The growth is largely due to more employers offering the plan to their employees, and workers enrolling in them to save money on premiums, or because they have little choice.

According to Mercer LLC, a global provider of consulting, outsourcing and investment services, 18 percent of the early respondents to its 2009 National Survey of Employer-Sponsored Health Plans said they are eliminating high-cost or more generous health plan options in 2010 as a way to move employees into lower-cost consumer directed health plans tied to health savings accounts or health reimbursement accounts.

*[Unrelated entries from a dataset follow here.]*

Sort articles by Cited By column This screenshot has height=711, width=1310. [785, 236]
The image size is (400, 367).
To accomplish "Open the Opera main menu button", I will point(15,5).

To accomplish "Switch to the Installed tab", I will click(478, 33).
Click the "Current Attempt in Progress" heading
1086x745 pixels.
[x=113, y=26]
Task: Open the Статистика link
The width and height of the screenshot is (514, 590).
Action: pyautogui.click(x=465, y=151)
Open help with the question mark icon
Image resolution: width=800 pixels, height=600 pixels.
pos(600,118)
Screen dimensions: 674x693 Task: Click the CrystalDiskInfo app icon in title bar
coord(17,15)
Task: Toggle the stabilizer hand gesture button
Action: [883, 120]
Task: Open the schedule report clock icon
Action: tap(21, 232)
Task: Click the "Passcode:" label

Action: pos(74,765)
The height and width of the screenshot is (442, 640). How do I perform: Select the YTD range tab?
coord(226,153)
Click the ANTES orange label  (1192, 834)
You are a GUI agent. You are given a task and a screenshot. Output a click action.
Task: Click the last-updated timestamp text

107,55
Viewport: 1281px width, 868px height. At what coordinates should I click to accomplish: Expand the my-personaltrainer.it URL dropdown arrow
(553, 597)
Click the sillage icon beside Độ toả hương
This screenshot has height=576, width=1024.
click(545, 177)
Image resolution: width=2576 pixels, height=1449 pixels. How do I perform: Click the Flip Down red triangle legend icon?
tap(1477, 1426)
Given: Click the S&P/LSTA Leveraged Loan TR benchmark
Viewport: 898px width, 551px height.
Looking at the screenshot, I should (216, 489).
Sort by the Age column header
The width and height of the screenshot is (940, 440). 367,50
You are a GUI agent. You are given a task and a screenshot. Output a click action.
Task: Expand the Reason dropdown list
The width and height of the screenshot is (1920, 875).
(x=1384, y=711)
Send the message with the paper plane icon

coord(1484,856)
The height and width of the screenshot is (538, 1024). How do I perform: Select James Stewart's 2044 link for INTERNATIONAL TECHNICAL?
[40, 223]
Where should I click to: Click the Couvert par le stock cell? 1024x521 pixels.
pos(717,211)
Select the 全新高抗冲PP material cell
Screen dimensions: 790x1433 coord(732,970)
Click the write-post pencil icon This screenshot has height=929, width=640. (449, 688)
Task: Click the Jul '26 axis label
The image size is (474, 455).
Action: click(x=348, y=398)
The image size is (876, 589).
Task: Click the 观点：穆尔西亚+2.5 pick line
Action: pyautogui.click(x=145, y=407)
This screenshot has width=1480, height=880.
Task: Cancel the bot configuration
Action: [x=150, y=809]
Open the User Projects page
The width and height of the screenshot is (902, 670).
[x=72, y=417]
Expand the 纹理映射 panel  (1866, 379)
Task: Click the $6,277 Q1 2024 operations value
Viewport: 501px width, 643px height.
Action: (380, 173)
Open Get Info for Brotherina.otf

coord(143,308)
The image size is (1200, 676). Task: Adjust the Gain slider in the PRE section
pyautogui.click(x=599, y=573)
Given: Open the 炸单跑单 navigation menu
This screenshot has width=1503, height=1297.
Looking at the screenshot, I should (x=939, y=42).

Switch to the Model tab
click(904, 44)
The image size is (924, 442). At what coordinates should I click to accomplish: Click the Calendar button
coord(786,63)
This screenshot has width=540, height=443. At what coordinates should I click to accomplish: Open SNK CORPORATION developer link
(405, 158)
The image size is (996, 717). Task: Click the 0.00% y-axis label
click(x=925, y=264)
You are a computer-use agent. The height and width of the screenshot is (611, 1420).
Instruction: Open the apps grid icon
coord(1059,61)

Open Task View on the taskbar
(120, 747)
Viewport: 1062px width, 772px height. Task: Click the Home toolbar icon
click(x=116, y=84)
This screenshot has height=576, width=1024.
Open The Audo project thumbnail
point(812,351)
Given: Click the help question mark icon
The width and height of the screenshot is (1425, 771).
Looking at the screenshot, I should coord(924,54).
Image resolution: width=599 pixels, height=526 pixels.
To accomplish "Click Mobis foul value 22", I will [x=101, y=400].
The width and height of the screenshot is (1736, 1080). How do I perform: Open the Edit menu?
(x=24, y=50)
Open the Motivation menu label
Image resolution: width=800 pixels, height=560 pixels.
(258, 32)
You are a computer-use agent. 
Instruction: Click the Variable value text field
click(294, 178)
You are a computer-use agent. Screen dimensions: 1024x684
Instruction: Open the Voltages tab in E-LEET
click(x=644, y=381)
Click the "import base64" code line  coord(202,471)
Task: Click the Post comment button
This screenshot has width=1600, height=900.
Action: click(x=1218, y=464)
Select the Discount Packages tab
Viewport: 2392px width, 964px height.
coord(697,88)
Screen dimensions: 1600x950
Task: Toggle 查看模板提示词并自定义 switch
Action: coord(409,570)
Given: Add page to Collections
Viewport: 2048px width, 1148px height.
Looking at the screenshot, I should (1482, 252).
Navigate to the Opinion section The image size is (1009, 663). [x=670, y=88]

With more than half of employers experiencing layoffs over the past 12 months and nearly one-third anticipating future layoffs, Mercer said the move is as much out of necessity as a desire to cut costs. Consumer directed health plans are significantly cheaper, averaging about 20 percent less in 2008 than traditional PPO and HMO plans, Mercer said.

“The economy clearly had an impact on rising health care costs…So employers have had to work harder than usual to keep the health benefit cost increase for 2010 down,” said Linda Havlin, worldwide partner at Mercer. “Those organizations hardest hit by the recession are making the biggest cuts.”

Although employees enrolled in HDHPs will benefit from lower annual premiums, Celent estimates that their out-of-pocket expenses will more than double, leaving health care providers to collect not just partial payment, but in many cases, full payment for the services they provide.

Some providers have prepared for shifting environment, Gillen said. But others have moved beyond collecting from a handful of insurers to an environment where they have to collect from hundreds, if not thousands, of patients in which they have no contractual relation, he said.  

“In the short term, health care providers will need to collect more and that will result in more billing agency business,” Gillen said.  But he cautioned that collection agencies’ business models will be threatened longer term by providers who use technology to better determine the portion of the bill that is the patient’s responsibility and collect it upfront.

Banks, meanwhile, will benefit from an estimated 8 million new HSA accounts established by 2012, Gillen said.

“For the next two to three years, there will be more HSA deposits for banks,” Gillen said. But he warned that the outcome of health care reform will determine what, if any, future HSAs have.

“Some members of Congress feel that HDHPs is not sufficient.  The question is minimal coverage and do HDHPs meet that definition. If they do meet that definition, there’s a rosy future for HSAs. If they do not meet the definition of minimal coverage, HSAs will slowly fade away.”